More Younger Patients Are Diagnosed with Colorectal Cancers 

According to the American Cancer Society, while the rate of colorectal cancer overall is declining due to increases in screening and changes in lifestyle-related risk factors, rates in those younger than 55 have been increasing by nearly 2% per year since the mid-1990s.

“Consistent with the international trend, I have been seeing an upsurge of young people with colorectal cancer in my own practice,” Dr. Galie said. “Not all of these are caught at an early stage like Joelle; in fact, younger patients’ cancers are more often found at a more advanced stage.”

Dr. Galie said patients with a family history of a first-degree relative with colon cancer (parents, siblings) or – like Myszka – two second-degree relatives (grandparents, aunts, uncles) with colon cancer under 60, are at increased risk and should get screened earlier than average-risk patients. She recommends age 40, or 10 years younger than the age at which the relative was diagnosed, whichever is sooner.

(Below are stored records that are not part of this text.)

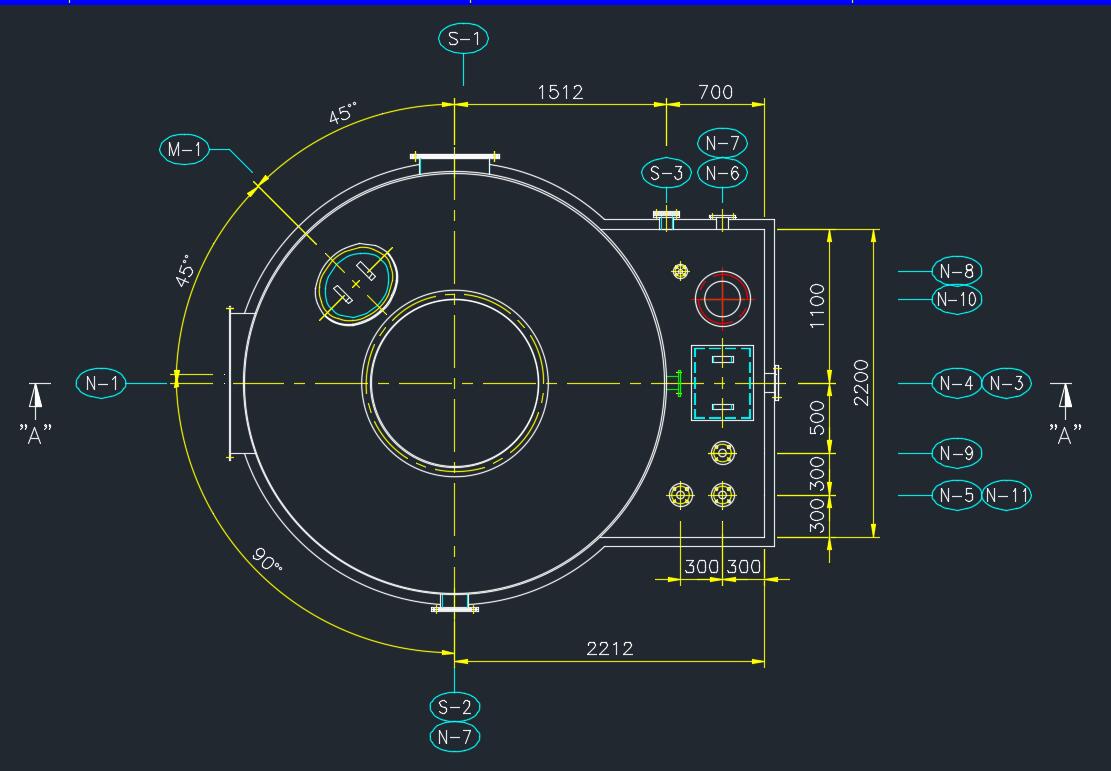
Task: Select the elliptical manhole symbol
Action: tap(356, 285)
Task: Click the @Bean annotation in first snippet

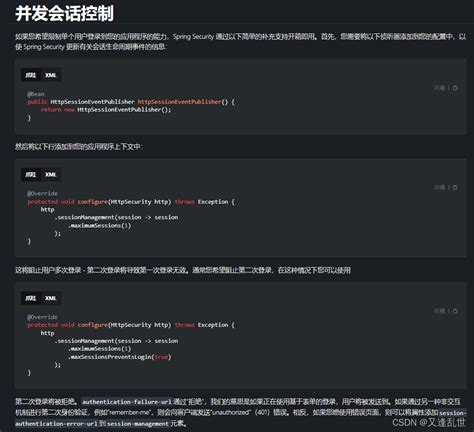Action: coord(36,94)
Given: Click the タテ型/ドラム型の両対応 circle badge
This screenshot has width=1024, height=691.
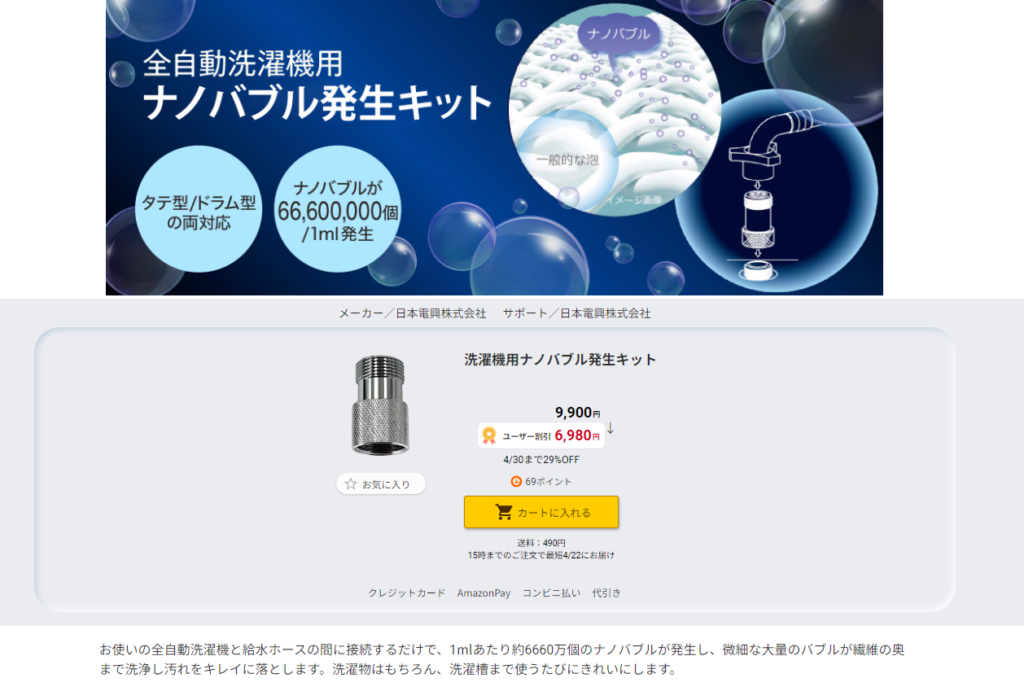Looking at the screenshot, I should [199, 209].
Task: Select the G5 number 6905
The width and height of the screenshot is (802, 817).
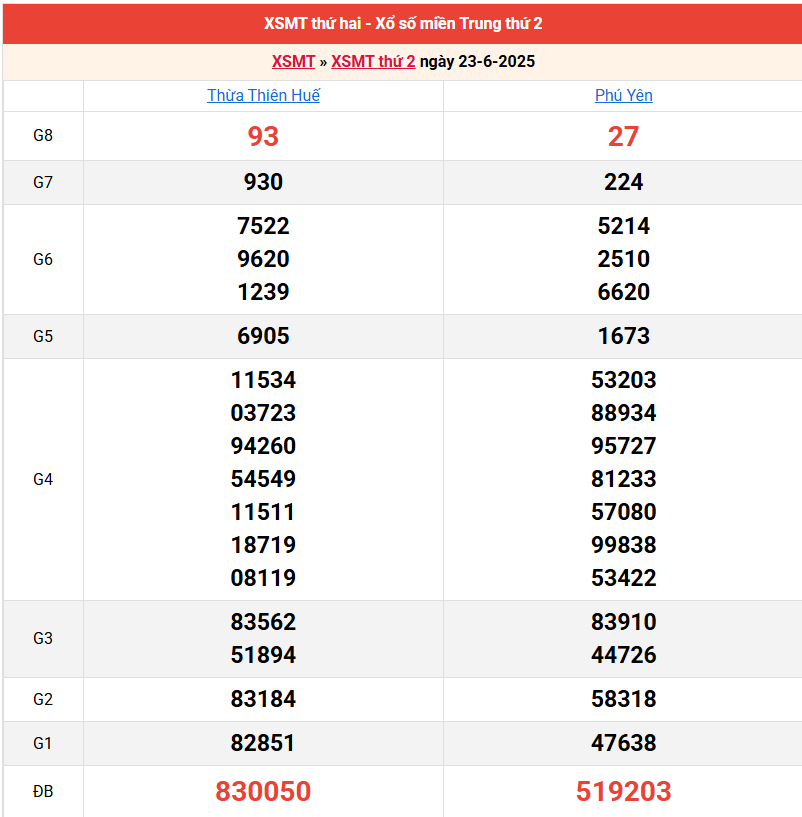Action: click(263, 336)
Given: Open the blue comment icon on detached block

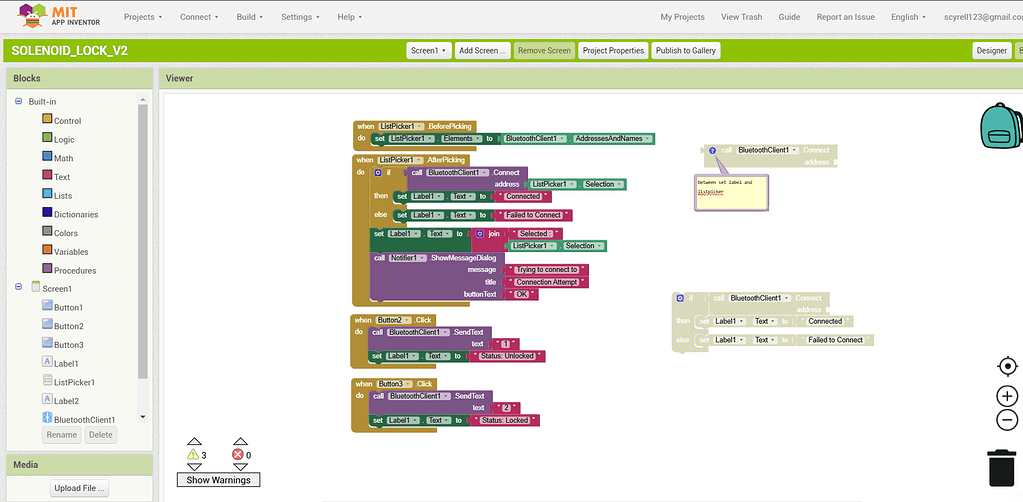Looking at the screenshot, I should (712, 150).
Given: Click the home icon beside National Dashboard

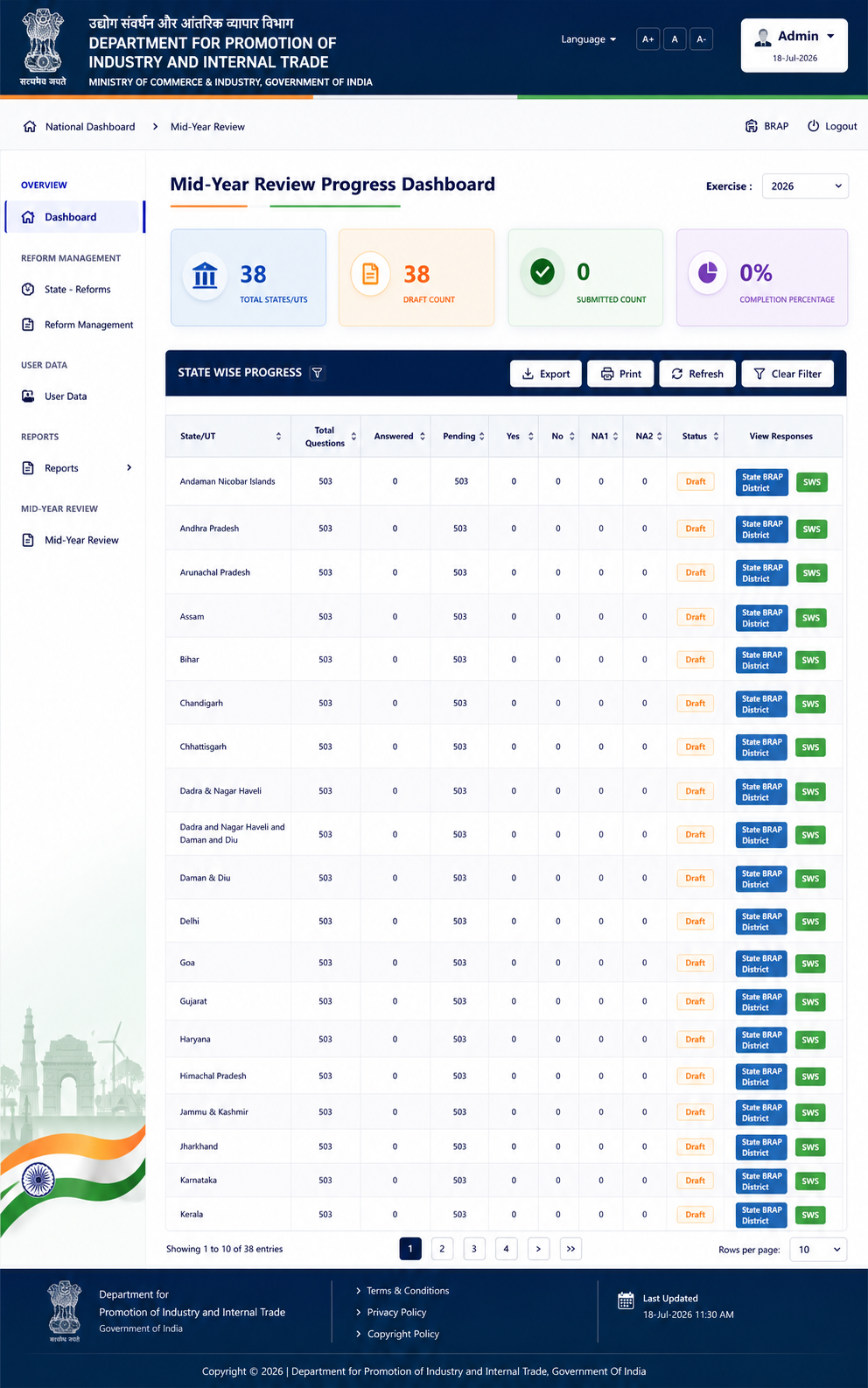Looking at the screenshot, I should tap(30, 127).
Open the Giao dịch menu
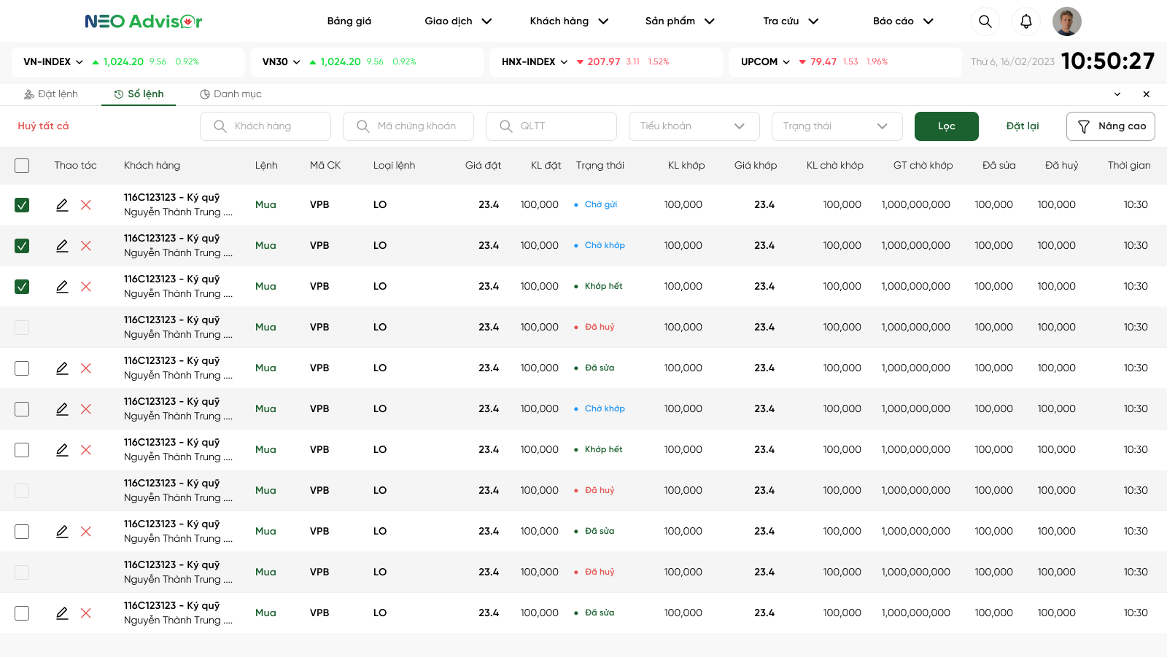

"To go a step further, patients with a first-degree family member with precancerous colon polyps found before the age of 60 should also have their first screening colonoscopy at age 40.” Dr. Galie said. "I also highly encourage everyone, even if younger than the standard colonoscopy screening age of 45, to be mindful of a change in bowel habits and rectal bleeding and pursue medical evaluation if changes are noticed. It could save a life."